By Joe Guzzardi
06/05/2006
What a pickle the Wall Street Journal is in.[Immigration Figures At Polls, Sarah Lueck, Wall Street Journal, June 2, 2006]The June 6th special election in California’s 50th District between Republican Brian Bilbray and Democrat Francine Busby presents our least favorite open borders newspaper with a real quandary: to support the Republican, as it would 99.9 percent of the time, or — horrors! — back the Democrat?
The Journal is, naturally, wishing, hoping and praying that Busby prevails in a race currently considered a dead-heat.
And what exactly would make the Journal root for a Democrat? I won’t keep you in suspense — the answer is immigration.
Bilbray, a former Congressman, is strong on border enforcement and sanctions against employers who hire illegal aliens. And Bilbray has long supported legislation to end the anchor baby/automatic U.S. citizenship provision. The Journal considers these trivial issues, if even that.
On the other hand, Busby is a candidate the Journal can embrace even though she is one of those nasty Democrats.
Busby, like the Journal, smarmily says she is opposed to “amnesty” but thinks that “earned legalization” is an entirely different matter. She was even caught on tape saying to an illegal alien: “You don’t need papers to vote.”
Given the outrage over S.2611 (Arizona Senator John McCain cancelled a trip to San Diego to appear with Bilbray so that he could address a Hispanic leadership group) plus the fact that the ultra-conservative 50th District has 44 percent registered Republicans versus less than 30 percent registered Democrats, Bilbray should be coasting. Why isn’t he?
The Journal would have you believe that his “hard line status” on immigration diminishes his appeal to moderate Republicans.
But we know that ending illegal immigration and reducing legal immigration resonates with all Americans.
What the Journal is loath to admit is the most obvious. Bilbray’s albatross is not his strong stand against immigration.

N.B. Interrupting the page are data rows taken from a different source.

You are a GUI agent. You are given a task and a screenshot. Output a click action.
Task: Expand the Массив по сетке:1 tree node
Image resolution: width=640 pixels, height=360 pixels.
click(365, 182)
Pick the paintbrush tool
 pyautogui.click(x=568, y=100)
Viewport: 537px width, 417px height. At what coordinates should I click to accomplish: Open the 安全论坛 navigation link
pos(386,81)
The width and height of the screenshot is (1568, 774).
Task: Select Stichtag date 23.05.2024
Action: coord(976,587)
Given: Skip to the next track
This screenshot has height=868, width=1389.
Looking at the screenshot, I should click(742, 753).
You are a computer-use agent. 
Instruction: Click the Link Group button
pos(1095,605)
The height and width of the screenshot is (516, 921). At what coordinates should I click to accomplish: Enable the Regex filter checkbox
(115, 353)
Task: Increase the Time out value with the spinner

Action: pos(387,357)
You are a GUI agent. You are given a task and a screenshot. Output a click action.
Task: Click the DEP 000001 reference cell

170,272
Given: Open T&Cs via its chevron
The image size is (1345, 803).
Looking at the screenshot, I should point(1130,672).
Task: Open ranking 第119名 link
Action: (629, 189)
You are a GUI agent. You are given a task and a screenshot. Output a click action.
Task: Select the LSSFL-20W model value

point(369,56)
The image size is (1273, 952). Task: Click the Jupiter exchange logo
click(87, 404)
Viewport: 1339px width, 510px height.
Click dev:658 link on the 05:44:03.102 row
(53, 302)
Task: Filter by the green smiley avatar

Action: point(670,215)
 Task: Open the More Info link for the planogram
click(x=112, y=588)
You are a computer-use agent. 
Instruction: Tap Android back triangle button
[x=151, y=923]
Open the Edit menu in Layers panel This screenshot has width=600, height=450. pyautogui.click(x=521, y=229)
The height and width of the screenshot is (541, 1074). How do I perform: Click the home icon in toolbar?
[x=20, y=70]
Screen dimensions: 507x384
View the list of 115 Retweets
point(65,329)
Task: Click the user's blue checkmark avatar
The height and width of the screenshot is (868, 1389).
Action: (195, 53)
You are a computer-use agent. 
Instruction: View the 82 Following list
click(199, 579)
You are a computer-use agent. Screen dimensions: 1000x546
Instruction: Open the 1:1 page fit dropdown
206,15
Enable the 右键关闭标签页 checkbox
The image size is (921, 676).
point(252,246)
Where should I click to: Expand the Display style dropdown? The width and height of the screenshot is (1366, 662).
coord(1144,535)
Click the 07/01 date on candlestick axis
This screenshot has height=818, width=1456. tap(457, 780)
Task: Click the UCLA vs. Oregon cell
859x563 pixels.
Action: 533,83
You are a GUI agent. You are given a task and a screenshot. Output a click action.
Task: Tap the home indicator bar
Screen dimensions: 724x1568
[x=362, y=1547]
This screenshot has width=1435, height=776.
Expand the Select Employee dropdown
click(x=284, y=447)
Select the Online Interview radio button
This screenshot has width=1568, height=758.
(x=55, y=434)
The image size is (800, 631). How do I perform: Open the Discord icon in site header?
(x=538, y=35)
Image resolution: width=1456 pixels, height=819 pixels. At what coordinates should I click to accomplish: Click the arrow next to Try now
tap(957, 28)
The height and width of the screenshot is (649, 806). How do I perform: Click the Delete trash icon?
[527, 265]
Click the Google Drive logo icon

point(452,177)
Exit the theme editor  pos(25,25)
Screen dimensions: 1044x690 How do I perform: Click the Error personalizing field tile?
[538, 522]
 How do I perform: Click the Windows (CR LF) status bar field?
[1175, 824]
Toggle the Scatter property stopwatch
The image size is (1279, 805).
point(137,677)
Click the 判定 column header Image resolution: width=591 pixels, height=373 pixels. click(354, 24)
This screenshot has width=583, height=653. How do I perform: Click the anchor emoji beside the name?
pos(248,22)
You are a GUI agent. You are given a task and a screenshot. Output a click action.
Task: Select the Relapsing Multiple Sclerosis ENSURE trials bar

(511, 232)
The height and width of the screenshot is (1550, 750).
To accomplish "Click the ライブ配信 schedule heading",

What’s keeping the Bilbray-Busby race close is the urgent voter sentiment to rebuke the policies of Republican President George W. Bush, still a bright and shining star as far as the Journal is concerned.
Bush’s popularity rating in California is 28 percent . If you don’t think that’s a drag on a Republican candidate’s chances, then think again.
If Bush weren’t in the tank, then Busby would be sharpening her pencils getting ready to return to her old job at the local school board.